--- begin TASK DATA ---
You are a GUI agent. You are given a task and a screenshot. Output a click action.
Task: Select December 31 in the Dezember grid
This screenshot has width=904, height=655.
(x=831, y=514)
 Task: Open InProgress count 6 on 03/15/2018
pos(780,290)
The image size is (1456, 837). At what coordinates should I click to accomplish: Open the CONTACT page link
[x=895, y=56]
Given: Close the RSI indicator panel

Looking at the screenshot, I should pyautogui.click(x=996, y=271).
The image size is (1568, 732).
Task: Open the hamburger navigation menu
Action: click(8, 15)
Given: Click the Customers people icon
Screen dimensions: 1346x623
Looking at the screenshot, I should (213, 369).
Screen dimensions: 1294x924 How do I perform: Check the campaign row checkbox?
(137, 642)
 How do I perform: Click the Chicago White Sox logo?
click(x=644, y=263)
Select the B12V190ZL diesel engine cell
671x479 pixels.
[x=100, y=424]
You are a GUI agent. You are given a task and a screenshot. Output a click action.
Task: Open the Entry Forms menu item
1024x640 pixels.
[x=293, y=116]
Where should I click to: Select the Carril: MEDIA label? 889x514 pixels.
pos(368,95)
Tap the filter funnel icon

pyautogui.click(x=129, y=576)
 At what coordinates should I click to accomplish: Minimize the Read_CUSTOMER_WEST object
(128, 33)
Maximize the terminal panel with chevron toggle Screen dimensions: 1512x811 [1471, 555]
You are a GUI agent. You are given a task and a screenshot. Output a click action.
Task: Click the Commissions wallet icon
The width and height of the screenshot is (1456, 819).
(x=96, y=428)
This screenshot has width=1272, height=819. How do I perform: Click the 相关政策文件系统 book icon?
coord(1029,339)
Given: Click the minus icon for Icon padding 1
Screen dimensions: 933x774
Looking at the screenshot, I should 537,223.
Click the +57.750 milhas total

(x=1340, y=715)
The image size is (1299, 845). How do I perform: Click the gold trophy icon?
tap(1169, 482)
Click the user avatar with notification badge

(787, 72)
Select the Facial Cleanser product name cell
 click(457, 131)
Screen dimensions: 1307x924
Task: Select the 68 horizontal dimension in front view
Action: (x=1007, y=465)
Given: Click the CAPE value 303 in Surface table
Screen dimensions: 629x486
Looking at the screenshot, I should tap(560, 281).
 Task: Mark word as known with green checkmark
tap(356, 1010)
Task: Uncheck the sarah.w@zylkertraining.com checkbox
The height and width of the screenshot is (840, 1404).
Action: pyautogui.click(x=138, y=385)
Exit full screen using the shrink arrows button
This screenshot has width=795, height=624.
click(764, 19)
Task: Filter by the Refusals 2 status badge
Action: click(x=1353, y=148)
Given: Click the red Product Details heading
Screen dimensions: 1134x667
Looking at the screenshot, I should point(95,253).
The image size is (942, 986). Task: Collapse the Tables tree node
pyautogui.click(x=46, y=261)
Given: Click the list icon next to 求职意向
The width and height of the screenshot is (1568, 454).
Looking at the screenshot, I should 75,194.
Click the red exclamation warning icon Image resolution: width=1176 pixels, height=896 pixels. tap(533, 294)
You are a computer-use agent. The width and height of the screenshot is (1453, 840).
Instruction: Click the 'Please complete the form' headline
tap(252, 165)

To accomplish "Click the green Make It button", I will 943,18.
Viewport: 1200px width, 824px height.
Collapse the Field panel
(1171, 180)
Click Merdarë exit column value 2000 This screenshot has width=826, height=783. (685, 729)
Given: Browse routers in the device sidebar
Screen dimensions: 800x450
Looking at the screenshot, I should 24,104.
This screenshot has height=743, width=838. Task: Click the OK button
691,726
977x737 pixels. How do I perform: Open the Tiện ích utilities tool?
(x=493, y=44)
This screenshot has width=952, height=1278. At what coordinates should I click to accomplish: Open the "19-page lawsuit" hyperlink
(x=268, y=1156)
--- end TASK DATA ---
## EXERCISE INSTRUCTIONS
Count the lines of the records above that contain the string "This", where letter case matters, and reply with the number alone.

## WRITTEN SOLUTION
6